Bonham had a funny look on his face when he mentioned it to the rest of them. Without much hope Grant made another search of the entire car. It wasn’t there. They had begun to call the plane. Bonham had once told him Orloffski had curiously sticky fingers, “taking ways,” he’d said.
“Well, maybe I left it at the house by mistake,” he said finally, lamely, “Will you look for it for me, Al?”
“I certainly will. If I find it, I’ll send it on to you in Kingston,” Bonham nodded. He looked a little shamefaced. It was a fine note to leave on.
Doug slapped Grant on the back and kissed Lucky. “I’m sure going to miss you both. Maybe after a week or so I’ll come on down and stay a couple of days with you. If you want me, send a wire.”
Then the commotion took them over. The noises, the pushings, the shoving-alongs, the no-turnings-back-without-dire-consequences, the whisper of shoesoles and the sighs of the passengers.
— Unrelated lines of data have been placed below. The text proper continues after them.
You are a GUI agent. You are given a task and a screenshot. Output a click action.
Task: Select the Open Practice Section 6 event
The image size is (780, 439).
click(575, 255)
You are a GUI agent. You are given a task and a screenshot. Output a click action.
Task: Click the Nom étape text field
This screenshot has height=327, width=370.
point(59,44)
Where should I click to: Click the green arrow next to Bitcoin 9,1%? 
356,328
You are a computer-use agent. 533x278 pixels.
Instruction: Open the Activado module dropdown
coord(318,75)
When they were finally airborne Grant felt both angered and relieved. He told Lucky what he suspected about the camera, and then kissed her in their dim back seat.
21
HIS BIG HANDS PALMING the wheel of the old Buick, his big feet moving delicately onto and off the three pedals in various combinations
as he herded the old car up and over the hillroad from the airport, Bonham concentrated on feeling and enjoying what his body was doing and tried to ignore his mind, which was in a fury.
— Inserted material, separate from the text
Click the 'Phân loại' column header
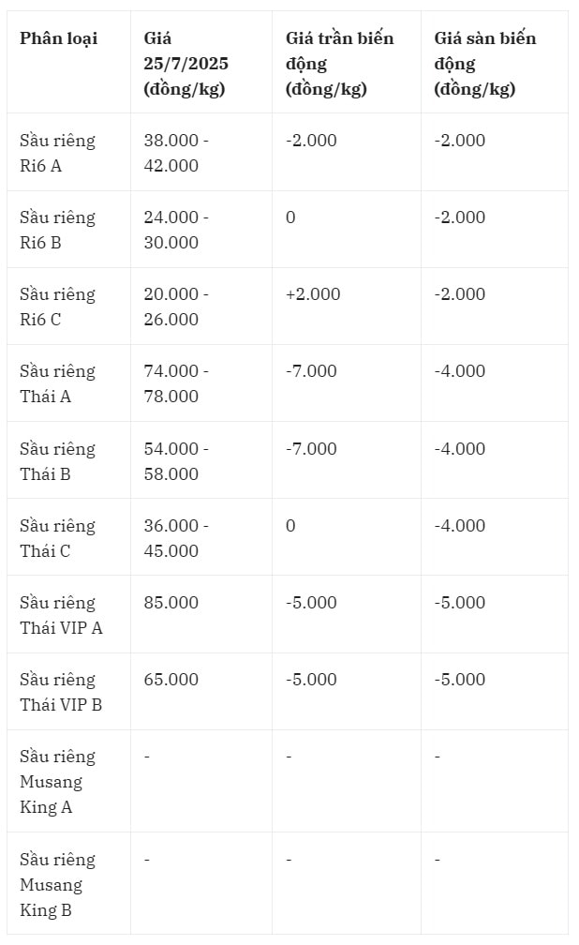This screenshot has width=579, height=945. (58, 38)
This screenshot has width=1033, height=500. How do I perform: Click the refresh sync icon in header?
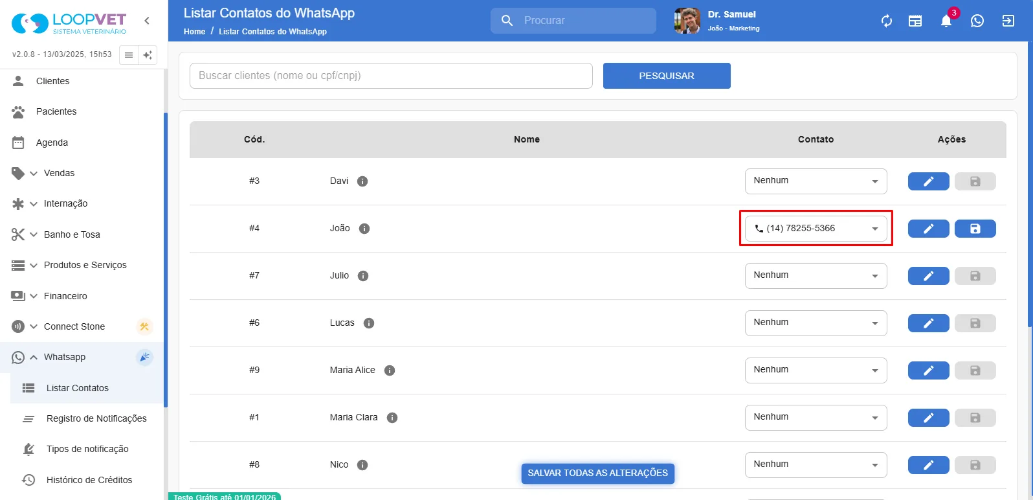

He was as convinced as Grant that Orloffski had stolen the Exacta. Probably it had shown on his face, damn it. And Grant had seen it. He had no proof but he had seen him do things like that before, up in Jersey. But even if he had proof he couldn’t bring it up here in the car with Doug here. And even if he did have proof what could he do with it. Without Orloffski there wasn’t any schooner deal, any corporation. Because without Orloffski’s cutter and money from his shop, Finer wouldn’t go. So his hands were tied. He had to protect Orloffski.
So he sat and drove the car in silence, seething. Beside him Letta his wife sat in silence also, sensing his mood. In the back the other three talked quietly and the gurgle of a bottle was heard now and then. Letta knew exactly what was happening, she hadn’t missed a trick. And she was backing him up in her way. Instead of pleasing him this irritated him. Goddamn it! he thought, why couldn’t women leave a goddamn man alone once in a while, why did they always have to try to be inside you, part of you, why couldn’t they understand there were things a man wanted to be with himself with, handle!
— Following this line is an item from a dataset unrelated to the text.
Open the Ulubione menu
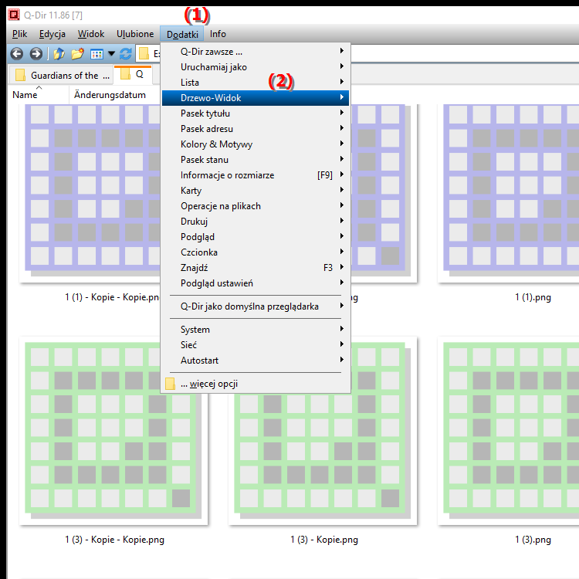This screenshot has width=579, height=579. (x=135, y=34)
It was such a stupid idiotic thing to do. A stupid $200 camera, not very new. It might very easily alienate Grant from them for good. Stop him from being any use to them at all, with the schooner or anything else. All for a dumb camera. Once up in Cape May at a ships’ stores house Orloffski had stolen a twenty-dollar brass doorknob when they had gone there to see about appointments for the cutter. Orloffski had shown it to him after they got outside, jogging it in his hand and laughing. That had been like this. For some bit of an object, some cheap next to nothing, he took a chance on getting caught, with the resulting public embarrassment, the subsequent loss of credit, the loss of his local reputation. Bonham wasn’t against stealing so much, if you could steal something important and of real value to you, like a schooner, and be sure you got away with it. Only, you never could. But to risk so much for a lousy camera or brass doorknob, it didn’t make any sense. When he got him home after they got rid of Doug he was going to read him out good, and if he had the camera make him turn it over. If he shipped it to Grant, it might still save the situation.